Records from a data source
▼

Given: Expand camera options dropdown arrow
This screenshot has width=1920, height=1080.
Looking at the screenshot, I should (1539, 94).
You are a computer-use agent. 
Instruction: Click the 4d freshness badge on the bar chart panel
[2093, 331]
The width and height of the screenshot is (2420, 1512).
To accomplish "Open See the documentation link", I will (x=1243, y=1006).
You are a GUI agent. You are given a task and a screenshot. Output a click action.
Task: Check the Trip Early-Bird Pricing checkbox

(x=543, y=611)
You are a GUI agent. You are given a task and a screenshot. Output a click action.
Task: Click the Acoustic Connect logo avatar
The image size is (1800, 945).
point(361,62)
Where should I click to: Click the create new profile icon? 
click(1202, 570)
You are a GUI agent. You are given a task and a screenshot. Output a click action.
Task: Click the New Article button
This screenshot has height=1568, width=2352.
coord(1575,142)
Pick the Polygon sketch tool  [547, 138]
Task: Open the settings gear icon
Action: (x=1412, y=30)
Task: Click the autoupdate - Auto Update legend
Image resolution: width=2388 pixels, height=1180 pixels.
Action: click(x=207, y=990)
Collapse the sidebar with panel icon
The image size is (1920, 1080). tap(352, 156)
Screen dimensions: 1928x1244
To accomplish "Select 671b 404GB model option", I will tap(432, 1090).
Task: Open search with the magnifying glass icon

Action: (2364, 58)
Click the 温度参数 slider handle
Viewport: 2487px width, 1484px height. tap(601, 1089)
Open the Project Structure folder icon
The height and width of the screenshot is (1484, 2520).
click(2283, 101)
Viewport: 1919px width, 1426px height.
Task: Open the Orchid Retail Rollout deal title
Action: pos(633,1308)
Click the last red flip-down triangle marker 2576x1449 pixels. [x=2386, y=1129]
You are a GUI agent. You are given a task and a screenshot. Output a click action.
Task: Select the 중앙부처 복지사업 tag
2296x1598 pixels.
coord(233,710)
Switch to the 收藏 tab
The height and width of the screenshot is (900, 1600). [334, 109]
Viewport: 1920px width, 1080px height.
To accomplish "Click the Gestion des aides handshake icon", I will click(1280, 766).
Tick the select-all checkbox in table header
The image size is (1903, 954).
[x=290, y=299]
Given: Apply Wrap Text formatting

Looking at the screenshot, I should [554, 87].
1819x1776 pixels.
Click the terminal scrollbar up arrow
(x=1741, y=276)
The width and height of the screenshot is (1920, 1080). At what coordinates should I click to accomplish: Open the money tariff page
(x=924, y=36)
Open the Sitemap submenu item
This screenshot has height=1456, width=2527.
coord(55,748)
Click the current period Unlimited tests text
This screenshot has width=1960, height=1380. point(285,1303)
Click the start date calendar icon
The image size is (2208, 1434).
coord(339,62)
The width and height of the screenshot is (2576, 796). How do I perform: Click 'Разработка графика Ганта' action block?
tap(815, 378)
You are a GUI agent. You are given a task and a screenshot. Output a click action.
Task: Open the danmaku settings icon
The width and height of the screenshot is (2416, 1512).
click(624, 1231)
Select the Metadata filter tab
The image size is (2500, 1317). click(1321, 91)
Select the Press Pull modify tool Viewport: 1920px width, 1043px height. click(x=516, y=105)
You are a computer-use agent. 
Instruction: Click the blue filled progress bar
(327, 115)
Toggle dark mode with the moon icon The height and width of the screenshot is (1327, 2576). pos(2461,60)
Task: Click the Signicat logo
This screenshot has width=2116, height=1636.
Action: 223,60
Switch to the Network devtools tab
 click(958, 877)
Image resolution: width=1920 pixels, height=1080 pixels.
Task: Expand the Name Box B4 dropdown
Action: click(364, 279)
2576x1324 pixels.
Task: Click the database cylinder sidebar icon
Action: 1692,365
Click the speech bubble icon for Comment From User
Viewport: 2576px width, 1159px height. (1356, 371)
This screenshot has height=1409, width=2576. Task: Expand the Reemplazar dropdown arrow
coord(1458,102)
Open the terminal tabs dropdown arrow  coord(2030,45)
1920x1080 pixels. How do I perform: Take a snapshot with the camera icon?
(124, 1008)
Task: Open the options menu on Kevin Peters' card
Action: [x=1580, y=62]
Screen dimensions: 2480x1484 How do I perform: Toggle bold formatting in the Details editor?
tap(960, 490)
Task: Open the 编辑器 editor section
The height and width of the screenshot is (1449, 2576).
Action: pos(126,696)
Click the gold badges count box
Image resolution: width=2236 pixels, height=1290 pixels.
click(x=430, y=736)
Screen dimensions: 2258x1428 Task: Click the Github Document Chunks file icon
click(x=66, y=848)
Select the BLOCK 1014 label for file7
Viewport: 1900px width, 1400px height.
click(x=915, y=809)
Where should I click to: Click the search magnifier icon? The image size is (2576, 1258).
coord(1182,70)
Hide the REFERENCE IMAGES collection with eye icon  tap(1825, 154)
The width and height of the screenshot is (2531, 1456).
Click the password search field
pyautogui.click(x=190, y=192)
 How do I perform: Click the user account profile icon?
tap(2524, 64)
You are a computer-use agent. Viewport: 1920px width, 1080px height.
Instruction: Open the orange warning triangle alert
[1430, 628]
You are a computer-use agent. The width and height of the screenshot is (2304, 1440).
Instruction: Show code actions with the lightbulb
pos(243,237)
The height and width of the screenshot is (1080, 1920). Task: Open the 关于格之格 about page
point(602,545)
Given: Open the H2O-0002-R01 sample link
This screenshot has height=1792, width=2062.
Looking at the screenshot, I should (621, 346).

▲

WHAT IS BEING ASKED
Please return a copy of each line in the entries that has the string "computer".

RESPONSE AREA
You are a computer-use agent. 
You are a computer-use agent. 
You are a computer-use agent. Viewport: 1920px width, 1080px height.
You are a computer-use agent. The width and height of the screenshot is (2304, 1440).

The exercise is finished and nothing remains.